Erlang & Home Automation

Plum’s Lightpad[1] is unique from other lighting control and IoT offerings because it is a clustered and peer-aware device, the user is able to control any Lightpad on the same network from any other Lightpad (and smartphone): pinching to turn off your house or swiping with two fingers to dim a whole room.

Erlang is now a critical part of the Lightpad’s software and because of that choice we have eliminated many man-months of development time re-inventing a wheel that has already been expertly engineered. The ugly and noisy language syntax[2] aside, Erlang/OTP as a platform truly shines with tools general enough to be used in many unique circumstances (release handling, hot-code loading, static analysis, “OTP applications”); features that are not present or are not mature enough in other solutions (distributed RPC, a distributed / replicated key value database, intra-node connection management); and, most important, it’s opensource – with a vibrant ecosystem and community.

The inspiration for using Erlang – instead of C, C++, or Java – was borne of the inadequate and anxiety-inducing firmware upgrade process in the old solution; that is a disquisition I will write at a later date, but be assured it was not robust.

I used Erlang successfully at my previous startup WhooshTraffic and thought the built in release management and hot-code loading features were perfectly suited for upgrading a home’s lighting control systems; the lights should never turn off, even if briefly, when upgrading. In contrast, the previous firmware upgrade process required a whole system reboot, toggling the load it was controlling for a brief amount of time.

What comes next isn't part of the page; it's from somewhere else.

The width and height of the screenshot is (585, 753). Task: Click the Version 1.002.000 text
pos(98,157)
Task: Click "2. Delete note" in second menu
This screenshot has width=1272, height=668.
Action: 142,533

Another feature of the language, robust process supervision, is an invaluable tool and idiom that we use pervasively within the software to make certain that individual components always restart if something unexpected happens. The Lightpad is installed inside the wall and devoid of any physical means to connect a laptop or phone (bluetooth and wifi only), it must be tolerant of failure.

Distributed RPC and Clustering

Inversion of control is a key feature of the Lightpad, what I mean by that is: any Lightpad can control any other Lightpad on the same network in a mesh topology; any Lightpad can be controlled from any authorized smartphone; and, any Lightpad can be controlled via an AMQP connection to the Plum servers (remote control which is what the smartphone switches to when not on the same LAN as the devices). This is an inversion from the previous and crufty industry standard: centralized control in which everything must be wired to a central computer that can be manipulated via a control panel.

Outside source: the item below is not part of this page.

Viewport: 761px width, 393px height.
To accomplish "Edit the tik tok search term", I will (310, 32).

Pre-Erlang, we were trying to write the intra-node connection management logic ourselves (when it was in Ruby) but quickly learned how difficult that task is! Actually, it’s really hard. We had no built-in DNS node referencing system that hooks in effortlessly into a distributed RPC system (that we were also trying to write), no mature RPC semantics to effectively capture if we wanted to simply broadcast a command the node(s) or also wait for a reply back, connection management in the face of flaky WiFi was also a problem.

It’s Dead Simple

We got these core features for free and in a mature state once the move to Erlang was complete – the re-write was far from easy and it consumed weekends and nights for many months with trailing regression bugs over a couple more months before we ironed out many of the edge-cases or incomplete logic to reach feature-parity and above with the previous software. A few months of a re-write compared to the years spent by many intelligent programmers beating on these fundamental features, has already paid for itself with the confidence in our Lightpad application software and the ease with which we introduce new features that appear intuitive but are deeply complex and difficult under the hood.

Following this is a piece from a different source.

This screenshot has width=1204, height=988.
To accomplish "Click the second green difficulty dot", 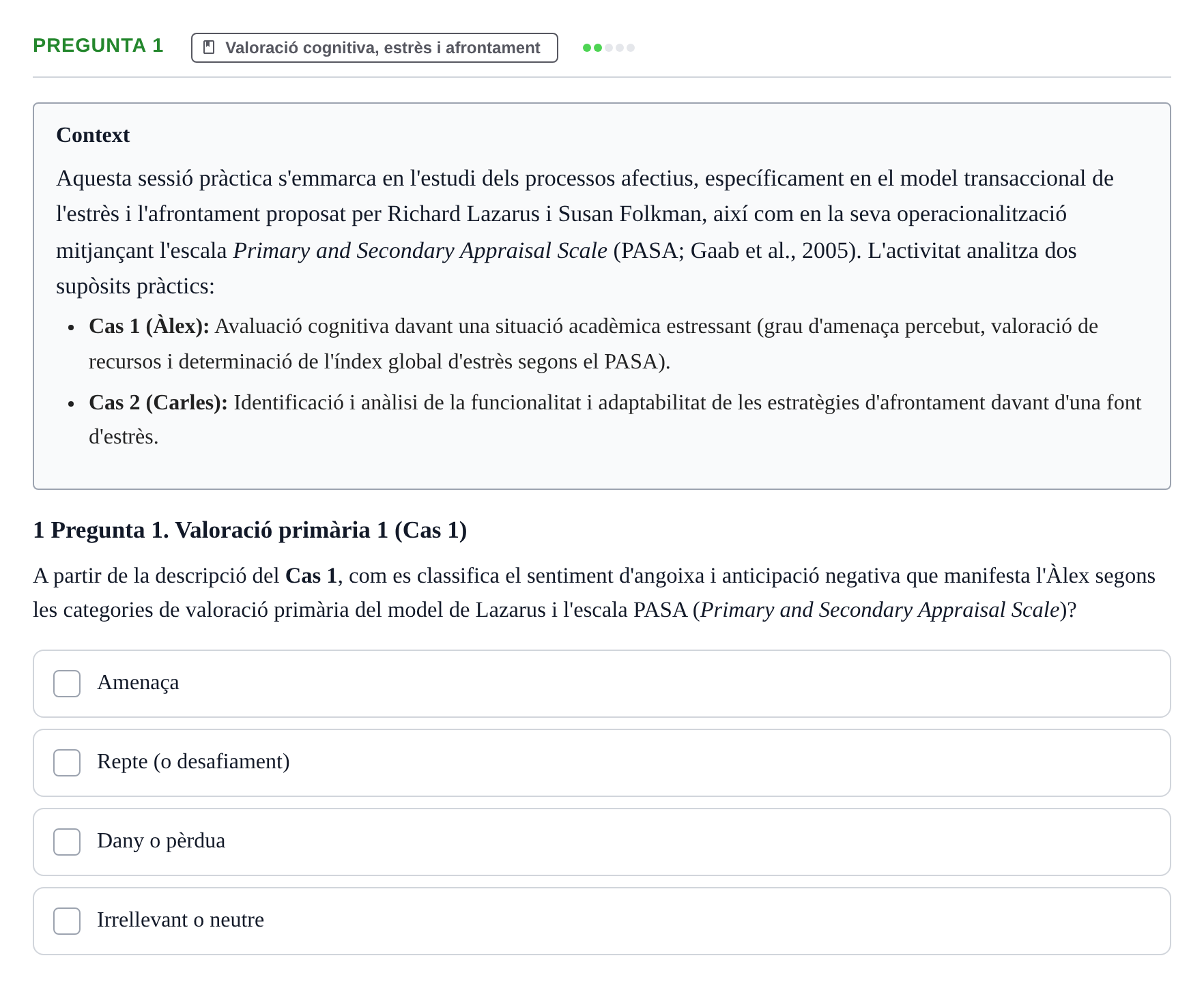I will tap(598, 48).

%% `NodeRing` is a list of addresses in the form: plum@<uuid>
case C of
    {gesture, G}    ->
        rpc:eval_everywhere(NodeRing, gesture, perform, [G, remote]);
    {set_dimmer, Value, FadeTime} ->
        rpc:eval_everywhere(NodeRing, psoc, set_dimmer, [Value, FadeTime])
end

Builds and Release Management

Our build and release system is also something I’m quite proud of. The target is an ARM chip so Erlang/OTP had to be cross-compiled in order to build the Lightpad application with an automated build service[3]. It took me a few weeks to hone in on the solution but I ended up using Docker and building a container[4] with an x86 host Erlang installation and a cross-compiled ARM Erlang installation with all of OTP pre-dialyzed. I now have a consistent and self-contained build container that I use for development on my Linux laptop and the same container is used by CircleCI to do automated builds of our application when I push to production.1

CircleCI also runs the Dialyzer against the base OTP PLT to give us strong static analysis of the codebase before emitting an artifact.

If a build succeeds for production, CircleCI automatically uploads the package to S3 and notifies our administrative web application of the new version available. The administration application is the tool we use for targeting deployments to specific devices or auto-upgrading if the version is set to the minimum version.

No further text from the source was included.